Seth Mnookin, a contributing editor at Vanity Fair and author of The Panic Virus, tells NPR's Guy Raz that might happen.
"The public health community and doctors are aware of the need to communicate more effectively," he says -- in a way they weren't several years ago.
A Cautionary Story
In April 2006, 3-year-old Matthew Lacek's sore throat turned into a near-death emergency. At the hospital, doctors thought it might be asthma, but their treatments weren’t working.
After several hours, a veteran pediatrician arrived. He looked at Matthew, then turned to the child's parents, Kelly and Dan Lacek.

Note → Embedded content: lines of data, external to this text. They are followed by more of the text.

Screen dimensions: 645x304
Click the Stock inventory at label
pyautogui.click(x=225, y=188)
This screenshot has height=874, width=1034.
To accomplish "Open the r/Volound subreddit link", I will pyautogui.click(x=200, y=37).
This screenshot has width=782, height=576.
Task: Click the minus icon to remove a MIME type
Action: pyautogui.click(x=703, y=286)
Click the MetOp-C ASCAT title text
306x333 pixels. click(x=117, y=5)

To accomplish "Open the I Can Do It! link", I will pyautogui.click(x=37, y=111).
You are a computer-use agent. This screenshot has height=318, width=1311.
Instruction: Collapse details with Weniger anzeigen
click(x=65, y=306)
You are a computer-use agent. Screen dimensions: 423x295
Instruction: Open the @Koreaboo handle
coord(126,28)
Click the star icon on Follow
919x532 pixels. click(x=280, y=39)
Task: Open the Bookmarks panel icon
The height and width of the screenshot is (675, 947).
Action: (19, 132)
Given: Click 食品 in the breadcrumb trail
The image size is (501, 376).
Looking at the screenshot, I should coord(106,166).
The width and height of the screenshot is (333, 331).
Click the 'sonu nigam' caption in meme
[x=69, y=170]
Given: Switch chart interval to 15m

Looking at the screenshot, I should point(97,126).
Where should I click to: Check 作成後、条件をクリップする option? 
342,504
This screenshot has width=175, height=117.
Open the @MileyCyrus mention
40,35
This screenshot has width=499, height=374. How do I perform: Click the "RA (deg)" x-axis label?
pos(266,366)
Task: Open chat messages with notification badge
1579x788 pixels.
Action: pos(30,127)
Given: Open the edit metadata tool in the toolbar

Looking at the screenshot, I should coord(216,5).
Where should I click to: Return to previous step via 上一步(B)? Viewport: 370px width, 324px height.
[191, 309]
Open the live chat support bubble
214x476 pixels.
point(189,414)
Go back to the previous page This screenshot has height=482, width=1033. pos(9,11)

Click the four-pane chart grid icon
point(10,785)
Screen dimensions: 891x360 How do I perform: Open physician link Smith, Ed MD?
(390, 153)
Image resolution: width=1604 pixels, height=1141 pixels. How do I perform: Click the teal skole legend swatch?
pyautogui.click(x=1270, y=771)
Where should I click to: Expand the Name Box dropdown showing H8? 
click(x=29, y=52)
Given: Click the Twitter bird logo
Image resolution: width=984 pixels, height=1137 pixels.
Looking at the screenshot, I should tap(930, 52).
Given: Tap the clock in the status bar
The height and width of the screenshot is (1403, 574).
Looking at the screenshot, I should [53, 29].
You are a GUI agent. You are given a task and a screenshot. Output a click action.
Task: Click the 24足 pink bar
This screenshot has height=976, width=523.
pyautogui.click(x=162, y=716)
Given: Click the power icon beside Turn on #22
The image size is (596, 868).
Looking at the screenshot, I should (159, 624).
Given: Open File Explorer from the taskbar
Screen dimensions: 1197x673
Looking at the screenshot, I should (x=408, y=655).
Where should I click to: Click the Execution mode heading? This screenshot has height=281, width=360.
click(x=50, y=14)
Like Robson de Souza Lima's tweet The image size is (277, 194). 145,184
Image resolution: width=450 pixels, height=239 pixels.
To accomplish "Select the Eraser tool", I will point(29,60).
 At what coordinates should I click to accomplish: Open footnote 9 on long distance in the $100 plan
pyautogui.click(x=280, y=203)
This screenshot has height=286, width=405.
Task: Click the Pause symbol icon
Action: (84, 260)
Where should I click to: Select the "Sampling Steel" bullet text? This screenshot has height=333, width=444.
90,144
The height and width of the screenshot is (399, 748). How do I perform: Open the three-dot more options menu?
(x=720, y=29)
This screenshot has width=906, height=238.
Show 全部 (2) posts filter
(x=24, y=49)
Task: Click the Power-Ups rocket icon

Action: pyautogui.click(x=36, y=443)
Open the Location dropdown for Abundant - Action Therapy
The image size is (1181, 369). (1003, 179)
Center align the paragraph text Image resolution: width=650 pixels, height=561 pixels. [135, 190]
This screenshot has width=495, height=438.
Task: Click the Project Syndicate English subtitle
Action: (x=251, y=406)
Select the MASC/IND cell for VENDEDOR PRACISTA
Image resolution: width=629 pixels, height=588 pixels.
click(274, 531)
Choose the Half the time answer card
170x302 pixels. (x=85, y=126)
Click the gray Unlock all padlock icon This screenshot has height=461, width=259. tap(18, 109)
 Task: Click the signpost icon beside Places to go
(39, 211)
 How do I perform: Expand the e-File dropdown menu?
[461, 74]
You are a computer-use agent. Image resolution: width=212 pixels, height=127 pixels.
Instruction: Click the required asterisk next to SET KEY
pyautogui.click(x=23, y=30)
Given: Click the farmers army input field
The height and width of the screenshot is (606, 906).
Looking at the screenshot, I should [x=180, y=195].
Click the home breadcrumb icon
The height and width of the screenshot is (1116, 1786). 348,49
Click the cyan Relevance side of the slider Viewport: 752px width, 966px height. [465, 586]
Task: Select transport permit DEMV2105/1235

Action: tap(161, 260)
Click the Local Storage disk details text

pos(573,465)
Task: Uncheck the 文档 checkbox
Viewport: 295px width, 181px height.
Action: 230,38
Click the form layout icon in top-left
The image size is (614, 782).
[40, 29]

"He said, 'Did you have your son vaccinated?'" Kelly remembers. They had not. "’If this is what I think it is, he doesn't have that much time to live,'" the doctor said.
Matthew had Hib, or haemophilus influenza type B, which can cause lethal swelling in the windpipe. The disease had been virtually wiped out since the introduction of a vaccine in the mid-1980s. But in 2003, the Laceks -- alarmed by growing autism rates and news reports that suggested a link to vaccinations -- had opted not to give the vaccination to their son.
After six days in the hospital on heavy doses of antibiotics and in a medically induced coma, Matthew woke up. Amazingly, he made a full recovery, with no lasting brain damage or developmental issues. Lacek still remembers what the doctor who made Matthew's initial diagnosis told her.
"'Please, do me a favor, and make a decision with your husband to get him vaccinated right away,'" the doctor told her. "He said, 'He's a one-in-a-million child who came out of this with nothing wrong with him."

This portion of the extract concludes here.